◆ TASK DESCRIPTION
Skipping each picture, output the entries exactly as they stand below.

(DATA Opens)

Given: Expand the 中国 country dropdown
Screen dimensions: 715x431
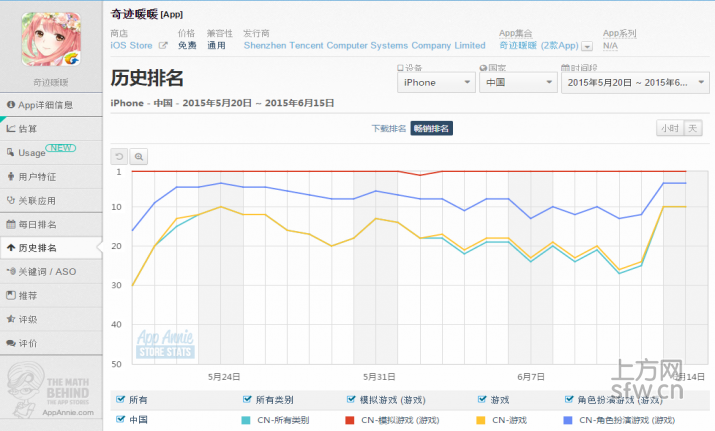Looking at the screenshot, I should pos(516,83).
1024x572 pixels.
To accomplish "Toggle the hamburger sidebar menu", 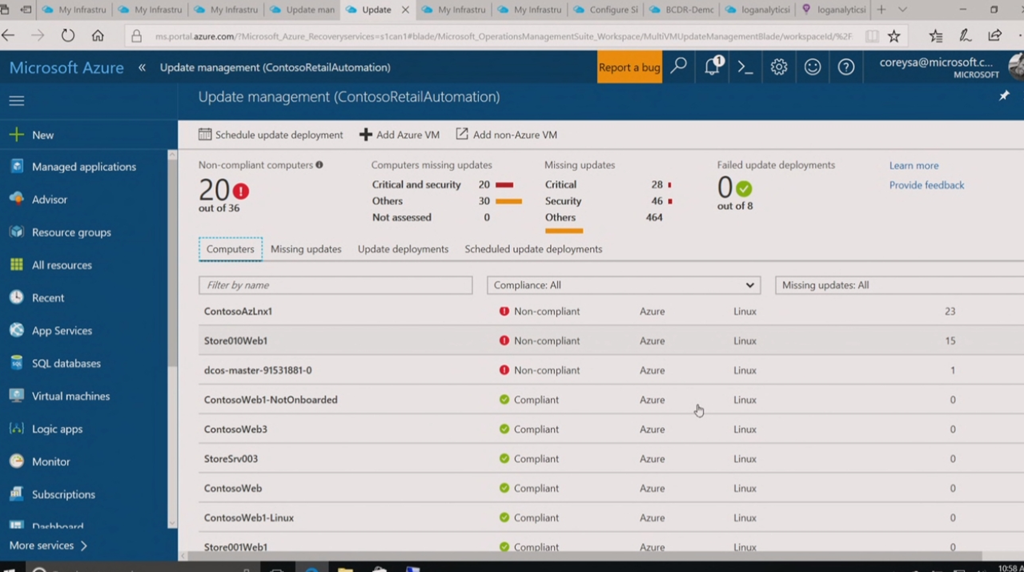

(DATA Closes)

◆ SOLUTION TO THIS PROBLEM
Given: Expand the 中国 country dropdown
Screen dimensions: 715x431
Looking at the screenshot, I should pos(516,83).
1024x572 pixels.
To accomplish "Toggle the hamburger sidebar menu", 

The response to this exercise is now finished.